Le fait est que, au Brésil et ailleurs, les gouvernements autoproclamés progressistes ont joué un rôle fondamental dans l’adoption de réformes réactionnaires de la part de l’État, qui signifient un recul en matière de droits sociaux et de droit du travail. Quand ses mêmes groupes sont en situation d’opposition, ils agissent fortement pour empêcher ces changements conservateurs et assurer le programme de la base populaire qui les a élus. Par contre, dès qu’ils assument le pouvoir, ils embrassent les changements considérés ‘nécessaires’ en nom de la ‘gouvernabilité’ et de la ‘responsabilité’.

Ce que les gouvernants oublient, c’est que l’autodéfinition ne suffit pas à indiquer l’identité politique d’un gouvernement. Qu’il se proclame progressiste ou conservateur ne veut pas dire qu’il le soit réellement. Ce qui importe sont ses actions, sans elles, ses paroles sont lettre morte. Le discours qu’un gouvernement émet pour se désigner lui-même sert davantage à ce que la société comprenne la stratégie qu’il utilise pour conserver son électorat et se légitimer publiquement.
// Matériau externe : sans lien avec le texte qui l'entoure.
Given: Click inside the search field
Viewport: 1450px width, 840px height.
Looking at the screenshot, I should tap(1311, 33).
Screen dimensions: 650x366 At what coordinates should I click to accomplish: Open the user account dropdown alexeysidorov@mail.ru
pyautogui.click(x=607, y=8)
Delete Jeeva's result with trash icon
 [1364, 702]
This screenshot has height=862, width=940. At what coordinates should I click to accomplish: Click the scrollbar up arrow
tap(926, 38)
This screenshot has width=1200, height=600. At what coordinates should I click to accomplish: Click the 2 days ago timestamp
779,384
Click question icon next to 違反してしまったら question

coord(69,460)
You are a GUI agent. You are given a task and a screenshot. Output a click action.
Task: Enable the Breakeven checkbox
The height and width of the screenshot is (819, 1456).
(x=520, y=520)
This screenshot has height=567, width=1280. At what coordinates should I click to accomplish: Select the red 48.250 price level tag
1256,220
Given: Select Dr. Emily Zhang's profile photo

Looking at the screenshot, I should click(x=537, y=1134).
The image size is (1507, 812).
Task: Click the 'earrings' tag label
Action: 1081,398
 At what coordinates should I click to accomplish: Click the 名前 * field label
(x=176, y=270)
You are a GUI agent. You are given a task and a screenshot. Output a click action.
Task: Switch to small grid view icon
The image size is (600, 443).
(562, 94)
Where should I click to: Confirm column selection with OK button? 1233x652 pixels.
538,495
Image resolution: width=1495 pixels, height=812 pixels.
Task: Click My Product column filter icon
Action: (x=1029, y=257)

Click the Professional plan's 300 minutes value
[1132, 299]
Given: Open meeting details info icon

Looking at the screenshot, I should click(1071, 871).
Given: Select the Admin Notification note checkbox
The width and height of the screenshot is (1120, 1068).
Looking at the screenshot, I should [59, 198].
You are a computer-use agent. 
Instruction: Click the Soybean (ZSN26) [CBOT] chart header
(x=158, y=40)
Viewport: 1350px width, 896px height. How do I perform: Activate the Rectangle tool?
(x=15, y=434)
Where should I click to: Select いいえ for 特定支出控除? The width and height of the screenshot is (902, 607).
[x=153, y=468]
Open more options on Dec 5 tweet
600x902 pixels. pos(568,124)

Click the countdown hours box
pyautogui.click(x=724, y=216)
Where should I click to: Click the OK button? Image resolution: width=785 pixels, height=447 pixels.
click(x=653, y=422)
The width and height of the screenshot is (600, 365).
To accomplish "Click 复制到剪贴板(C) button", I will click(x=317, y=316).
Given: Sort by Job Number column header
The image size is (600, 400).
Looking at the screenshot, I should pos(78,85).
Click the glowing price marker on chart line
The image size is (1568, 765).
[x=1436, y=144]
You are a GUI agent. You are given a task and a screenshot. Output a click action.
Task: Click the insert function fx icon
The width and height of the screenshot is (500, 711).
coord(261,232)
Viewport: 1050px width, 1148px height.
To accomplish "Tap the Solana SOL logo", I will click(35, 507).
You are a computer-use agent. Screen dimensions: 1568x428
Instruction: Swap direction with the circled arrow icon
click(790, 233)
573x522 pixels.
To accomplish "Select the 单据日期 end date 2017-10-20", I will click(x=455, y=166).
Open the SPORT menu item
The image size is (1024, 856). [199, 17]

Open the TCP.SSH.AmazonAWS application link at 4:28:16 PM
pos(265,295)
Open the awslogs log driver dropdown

En attendant, les divisions de positionnement politique sont en train de disparaître. Y a-t-il une différence entre gouvernement et opposition ? Ou font-ils tous partie de cette même masse amorphe qui tente de conserver, ou de conquérir, le pouvoir ?

Comme a dit José Sarney, le politicien leader du groupe allié de toutes les administrations depuis Martim Afonso de Souza [1] : « Le gouvernement est comme un violon : vous le prenez avec la gauche, mais vous en jouez avec la droite ».

Le plus triste est que, même si le gouvernement survit au bouleversement qu’il vit aujourd’hui, il abandonnera probablement les revendications traditionnelles des mouvements sociaux, comme il l’a déjà fait pendant la campagne électorale et comme il le fait depuis longtemps.

Aux mouvements sociaux, il restera des cabanes misérables au bord de la route, le voisinage des rats dans les squatts des grandes villes, la peur d’être chassés de leur terre et les conditions de travail précaires au nom du progrès ...

Notes de la traduction

[1Martim Afonso de Souza : Le Portugais Martim Afonso de Souza a conduit la première expédition faite avec le but de coloniser le Brésil, en 1530.